* [About this task] Output only an exact transcription of the line containing "You are a computer-use agent. Viewport: 1482px" and all lines that follow it in the data below.

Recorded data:
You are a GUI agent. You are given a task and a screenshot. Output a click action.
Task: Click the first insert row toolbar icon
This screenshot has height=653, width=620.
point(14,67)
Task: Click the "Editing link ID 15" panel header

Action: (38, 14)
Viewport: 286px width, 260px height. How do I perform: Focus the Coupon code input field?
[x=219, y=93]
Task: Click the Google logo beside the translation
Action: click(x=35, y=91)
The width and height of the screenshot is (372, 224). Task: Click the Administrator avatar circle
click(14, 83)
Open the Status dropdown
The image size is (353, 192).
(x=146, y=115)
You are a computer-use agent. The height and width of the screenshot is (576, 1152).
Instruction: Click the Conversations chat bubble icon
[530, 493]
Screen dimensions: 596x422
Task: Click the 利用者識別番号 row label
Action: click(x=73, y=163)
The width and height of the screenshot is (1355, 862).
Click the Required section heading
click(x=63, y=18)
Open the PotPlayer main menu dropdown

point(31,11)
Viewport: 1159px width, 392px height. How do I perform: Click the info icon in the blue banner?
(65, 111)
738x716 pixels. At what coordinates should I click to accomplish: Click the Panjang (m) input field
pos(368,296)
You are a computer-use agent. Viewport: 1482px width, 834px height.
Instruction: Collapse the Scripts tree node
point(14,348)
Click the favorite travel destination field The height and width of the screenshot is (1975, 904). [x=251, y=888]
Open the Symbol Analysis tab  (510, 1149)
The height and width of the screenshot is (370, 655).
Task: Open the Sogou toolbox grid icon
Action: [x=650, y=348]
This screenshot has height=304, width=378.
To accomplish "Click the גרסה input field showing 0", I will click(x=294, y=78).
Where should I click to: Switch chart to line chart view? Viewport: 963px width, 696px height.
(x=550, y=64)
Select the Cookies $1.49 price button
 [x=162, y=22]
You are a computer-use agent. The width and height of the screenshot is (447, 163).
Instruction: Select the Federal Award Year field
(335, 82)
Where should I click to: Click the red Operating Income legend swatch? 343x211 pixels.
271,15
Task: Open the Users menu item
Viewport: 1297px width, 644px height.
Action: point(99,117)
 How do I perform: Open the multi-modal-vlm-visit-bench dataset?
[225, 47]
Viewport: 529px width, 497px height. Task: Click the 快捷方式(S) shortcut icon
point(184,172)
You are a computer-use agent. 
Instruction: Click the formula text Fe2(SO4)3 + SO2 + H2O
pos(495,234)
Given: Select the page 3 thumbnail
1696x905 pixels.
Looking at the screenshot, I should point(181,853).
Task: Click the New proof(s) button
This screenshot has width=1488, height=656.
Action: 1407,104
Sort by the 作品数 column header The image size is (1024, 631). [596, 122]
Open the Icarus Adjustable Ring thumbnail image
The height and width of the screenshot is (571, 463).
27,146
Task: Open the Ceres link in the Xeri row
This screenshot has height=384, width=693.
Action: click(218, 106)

* [Answer to the exercise]
You are a computer-use agent. Viewport: 1482px width, 834px height.
Instruction: Collapse the Scripts tree node
point(14,348)
Click the favorite travel destination field The height and width of the screenshot is (1975, 904). [x=251, y=888]
Open the Symbol Analysis tab  (510, 1149)
The height and width of the screenshot is (370, 655).
Task: Open the Sogou toolbox grid icon
Action: [x=650, y=348]
This screenshot has height=304, width=378.
To accomplish "Click the גרסה input field showing 0", I will click(x=294, y=78).
Where should I click to: Switch chart to line chart view? Viewport: 963px width, 696px height.
(x=550, y=64)
Select the Cookies $1.49 price button
 [x=162, y=22]
You are a computer-use agent. The width and height of the screenshot is (447, 163).
Instruction: Select the Federal Award Year field
(335, 82)
Where should I click to: Click the red Operating Income legend swatch? 343x211 pixels.
271,15
Task: Open the Users menu item
Viewport: 1297px width, 644px height.
Action: point(99,117)
 How do I perform: Open the multi-modal-vlm-visit-bench dataset?
[225, 47]
Viewport: 529px width, 497px height. Task: Click the 快捷方式(S) shortcut icon
point(184,172)
You are a computer-use agent. 
Instruction: Click the formula text Fe2(SO4)3 + SO2 + H2O
pos(495,234)
Given: Select the page 3 thumbnail
1696x905 pixels.
Looking at the screenshot, I should point(181,853).
Task: Click the New proof(s) button
This screenshot has width=1488, height=656.
Action: 1407,104
Sort by the 作品数 column header The image size is (1024, 631). [596, 122]
Open the Icarus Adjustable Ring thumbnail image
The height and width of the screenshot is (571, 463).
27,146
Task: Open the Ceres link in the Xeri row
This screenshot has height=384, width=693.
Action: click(218, 106)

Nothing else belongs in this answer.